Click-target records
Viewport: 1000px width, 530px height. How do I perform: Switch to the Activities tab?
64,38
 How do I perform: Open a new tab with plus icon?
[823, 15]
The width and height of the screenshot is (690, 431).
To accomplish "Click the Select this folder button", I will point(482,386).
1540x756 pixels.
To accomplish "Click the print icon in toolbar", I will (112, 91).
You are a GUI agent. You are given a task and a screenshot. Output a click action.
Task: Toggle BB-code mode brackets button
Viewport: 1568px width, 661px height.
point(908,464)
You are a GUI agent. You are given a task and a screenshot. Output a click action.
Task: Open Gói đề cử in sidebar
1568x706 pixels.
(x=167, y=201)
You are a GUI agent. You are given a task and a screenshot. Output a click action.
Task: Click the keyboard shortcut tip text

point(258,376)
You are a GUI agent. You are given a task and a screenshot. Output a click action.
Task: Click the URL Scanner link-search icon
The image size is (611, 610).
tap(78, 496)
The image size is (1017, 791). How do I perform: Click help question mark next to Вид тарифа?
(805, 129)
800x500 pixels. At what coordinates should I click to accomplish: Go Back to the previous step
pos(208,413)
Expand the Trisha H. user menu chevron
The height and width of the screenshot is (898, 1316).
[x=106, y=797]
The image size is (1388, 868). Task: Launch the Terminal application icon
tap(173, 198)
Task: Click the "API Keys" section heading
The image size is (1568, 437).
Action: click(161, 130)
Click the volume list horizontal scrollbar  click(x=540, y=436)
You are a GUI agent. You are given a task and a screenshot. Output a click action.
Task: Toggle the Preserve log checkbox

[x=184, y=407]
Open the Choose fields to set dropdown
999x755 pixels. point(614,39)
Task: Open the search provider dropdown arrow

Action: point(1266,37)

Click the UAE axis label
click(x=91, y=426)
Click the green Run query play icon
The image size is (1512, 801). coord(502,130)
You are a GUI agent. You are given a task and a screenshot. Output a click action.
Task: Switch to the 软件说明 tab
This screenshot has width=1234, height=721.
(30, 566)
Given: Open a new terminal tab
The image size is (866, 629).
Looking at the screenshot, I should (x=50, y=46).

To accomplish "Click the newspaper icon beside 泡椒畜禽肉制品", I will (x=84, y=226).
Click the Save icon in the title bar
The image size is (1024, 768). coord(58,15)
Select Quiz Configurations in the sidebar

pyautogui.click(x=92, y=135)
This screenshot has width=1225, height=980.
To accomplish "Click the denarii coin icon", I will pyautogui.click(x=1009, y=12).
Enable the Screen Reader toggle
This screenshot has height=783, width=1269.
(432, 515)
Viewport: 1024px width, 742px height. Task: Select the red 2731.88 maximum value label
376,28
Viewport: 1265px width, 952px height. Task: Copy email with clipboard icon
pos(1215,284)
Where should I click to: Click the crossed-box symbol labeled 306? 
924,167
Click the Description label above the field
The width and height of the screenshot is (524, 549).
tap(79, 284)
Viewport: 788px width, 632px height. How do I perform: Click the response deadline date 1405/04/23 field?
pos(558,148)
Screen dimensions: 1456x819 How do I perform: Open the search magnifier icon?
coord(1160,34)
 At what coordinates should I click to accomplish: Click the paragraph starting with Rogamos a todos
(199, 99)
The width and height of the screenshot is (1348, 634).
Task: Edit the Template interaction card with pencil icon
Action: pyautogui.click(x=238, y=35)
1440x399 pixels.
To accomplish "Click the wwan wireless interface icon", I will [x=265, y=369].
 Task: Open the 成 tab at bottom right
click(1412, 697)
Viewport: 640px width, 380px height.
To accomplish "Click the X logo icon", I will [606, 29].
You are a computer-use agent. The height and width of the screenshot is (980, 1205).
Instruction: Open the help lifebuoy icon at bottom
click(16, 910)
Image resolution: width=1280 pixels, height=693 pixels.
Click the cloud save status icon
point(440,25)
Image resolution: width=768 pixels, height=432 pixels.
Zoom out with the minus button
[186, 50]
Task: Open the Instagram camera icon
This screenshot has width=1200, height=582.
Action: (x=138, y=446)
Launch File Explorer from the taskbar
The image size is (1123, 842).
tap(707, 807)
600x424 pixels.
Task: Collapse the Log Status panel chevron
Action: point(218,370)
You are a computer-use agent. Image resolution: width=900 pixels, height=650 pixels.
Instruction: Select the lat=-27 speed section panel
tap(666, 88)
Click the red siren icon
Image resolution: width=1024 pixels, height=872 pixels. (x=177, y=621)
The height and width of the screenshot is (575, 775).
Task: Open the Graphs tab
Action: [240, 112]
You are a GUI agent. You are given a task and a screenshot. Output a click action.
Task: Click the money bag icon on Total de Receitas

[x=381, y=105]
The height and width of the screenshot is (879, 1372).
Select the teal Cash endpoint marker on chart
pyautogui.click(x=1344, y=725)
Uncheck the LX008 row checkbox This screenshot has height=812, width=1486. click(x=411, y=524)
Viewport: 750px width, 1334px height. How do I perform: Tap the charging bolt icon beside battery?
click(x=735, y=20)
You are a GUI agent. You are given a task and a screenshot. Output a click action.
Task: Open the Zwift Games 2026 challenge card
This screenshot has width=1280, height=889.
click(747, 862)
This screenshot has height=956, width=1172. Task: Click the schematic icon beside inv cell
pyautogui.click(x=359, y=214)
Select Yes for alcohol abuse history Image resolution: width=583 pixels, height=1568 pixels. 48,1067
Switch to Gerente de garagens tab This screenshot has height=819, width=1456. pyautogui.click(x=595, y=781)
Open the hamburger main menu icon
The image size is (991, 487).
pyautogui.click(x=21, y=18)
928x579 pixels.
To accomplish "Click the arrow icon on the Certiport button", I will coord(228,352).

● **SHORT EXERCISE**
Reproduce all of the records above, swapping each occurrence of "How do I perform" for "How can I perform" and leaving every other part unchanged.

● **EXPECTED ANSWER**
Viewport: 1000px width, 530px height. How can I perform: Switch to the Activities tab?
64,38
 How can I perform: Open a new tab with plus icon?
[823, 15]
The width and height of the screenshot is (690, 431).
To accomplish "Click the Select this folder button", I will point(482,386).
1540x756 pixels.
To accomplish "Click the print icon in toolbar", I will (112, 91).
You are a GUI agent. You are given a task and a screenshot. Output a click action.
Task: Toggle BB-code mode brackets button
Viewport: 1568px width, 661px height.
point(908,464)
You are a GUI agent. You are given a task and a screenshot. Output a click action.
Task: Open Gói đề cử in sidebar
1568x706 pixels.
(x=167, y=201)
You are a GUI agent. You are given a task and a screenshot. Output a click action.
Task: Click the keyboard shortcut tip text

point(258,376)
You are a GUI agent. You are given a task and a screenshot. Output a click action.
Task: Click the URL Scanner link-search icon
The image size is (611, 610).
tap(78, 496)
The image size is (1017, 791). How can I perform: Click help question mark next to Вид тарифа?
(805, 129)
800x500 pixels. At what coordinates should I click to accomplish: Go Back to the previous step
pos(208,413)
Expand the Trisha H. user menu chevron
The height and width of the screenshot is (898, 1316).
[x=106, y=797]
The image size is (1388, 868). Task: Launch the Terminal application icon
tap(173, 198)
Task: Click the "API Keys" section heading
The image size is (1568, 437).
Action: click(161, 130)
Click the volume list horizontal scrollbar  click(x=540, y=436)
You are a GUI agent. You are given a task and a screenshot. Output a click action.
Task: Toggle the Preserve log checkbox

[x=184, y=407]
Open the Choose fields to set dropdown
999x755 pixels. point(614,39)
Task: Open the search provider dropdown arrow

Action: point(1266,37)

Click the UAE axis label
click(x=91, y=426)
Click the green Run query play icon
The image size is (1512, 801). coord(502,130)
You are a GUI agent. You are given a task and a screenshot. Output a click action.
Task: Switch to the 软件说明 tab
This screenshot has width=1234, height=721.
(30, 566)
Given: Open a new terminal tab
The image size is (866, 629).
Looking at the screenshot, I should (x=50, y=46).

To accomplish "Click the newspaper icon beside 泡椒畜禽肉制品", I will (x=84, y=226).
Click the Save icon in the title bar
The image size is (1024, 768). coord(58,15)
Select Quiz Configurations in the sidebar

pyautogui.click(x=92, y=135)
This screenshot has width=1225, height=980.
To accomplish "Click the denarii coin icon", I will pyautogui.click(x=1009, y=12).
Enable the Screen Reader toggle
This screenshot has height=783, width=1269.
(432, 515)
Viewport: 1024px width, 742px height. Task: Select the red 2731.88 maximum value label
376,28
Viewport: 1265px width, 952px height. Task: Copy email with clipboard icon
pos(1215,284)
Where should I click to: Click the crossed-box symbol labeled 306? 
924,167
Click the Description label above the field
The width and height of the screenshot is (524, 549).
tap(79, 284)
Viewport: 788px width, 632px height. How can I perform: Click the response deadline date 1405/04/23 field?
pos(558,148)
Screen dimensions: 1456x819 How can I perform: Open the search magnifier icon?
coord(1160,34)
 At what coordinates should I click to accomplish: Click the paragraph starting with Rogamos a todos
(199, 99)
The width and height of the screenshot is (1348, 634).
Task: Edit the Template interaction card with pencil icon
Action: pyautogui.click(x=238, y=35)
1440x399 pixels.
To accomplish "Click the wwan wireless interface icon", I will [x=265, y=369].
 Task: Open the 成 tab at bottom right
click(1412, 697)
Viewport: 640px width, 380px height.
To accomplish "Click the X logo icon", I will [606, 29].
You are a computer-use agent. The height and width of the screenshot is (980, 1205).
Instruction: Open the help lifebuoy icon at bottom
click(16, 910)
Image resolution: width=1280 pixels, height=693 pixels.
Click the cloud save status icon
point(440,25)
Image resolution: width=768 pixels, height=432 pixels.
Zoom out with the minus button
[186, 50]
Task: Open the Instagram camera icon
This screenshot has width=1200, height=582.
Action: (x=138, y=446)
Launch File Explorer from the taskbar
The image size is (1123, 842).
tap(707, 807)
600x424 pixels.
Task: Collapse the Log Status panel chevron
Action: point(218,370)
You are a computer-use agent. Image resolution: width=900 pixels, height=650 pixels.
Instruction: Select the lat=-27 speed section panel
tap(666, 88)
Click the red siren icon
Image resolution: width=1024 pixels, height=872 pixels. (x=177, y=621)
The height and width of the screenshot is (575, 775).
Task: Open the Graphs tab
Action: [240, 112]
You are a GUI agent. You are given a task and a screenshot. Output a click action.
Task: Click the money bag icon on Total de Receitas

[x=381, y=105]
The height and width of the screenshot is (879, 1372).
Select the teal Cash endpoint marker on chart
pyautogui.click(x=1344, y=725)
Uncheck the LX008 row checkbox This screenshot has height=812, width=1486. click(x=411, y=524)
Viewport: 750px width, 1334px height. How can I perform: Tap the charging bolt icon beside battery?
click(x=735, y=20)
You are a GUI agent. You are given a task and a screenshot. Output a click action.
Task: Open the Zwift Games 2026 challenge card
This screenshot has width=1280, height=889.
click(747, 862)
This screenshot has height=956, width=1172. Task: Click the schematic icon beside inv cell
pyautogui.click(x=359, y=214)
Select Yes for alcohol abuse history Image resolution: width=583 pixels, height=1568 pixels. 48,1067
Switch to Gerente de garagens tab This screenshot has height=819, width=1456. pyautogui.click(x=595, y=781)
Open the hamburger main menu icon
The image size is (991, 487).
pyautogui.click(x=21, y=18)
928x579 pixels.
To accomplish "Click the arrow icon on the Certiport button", I will coord(228,352).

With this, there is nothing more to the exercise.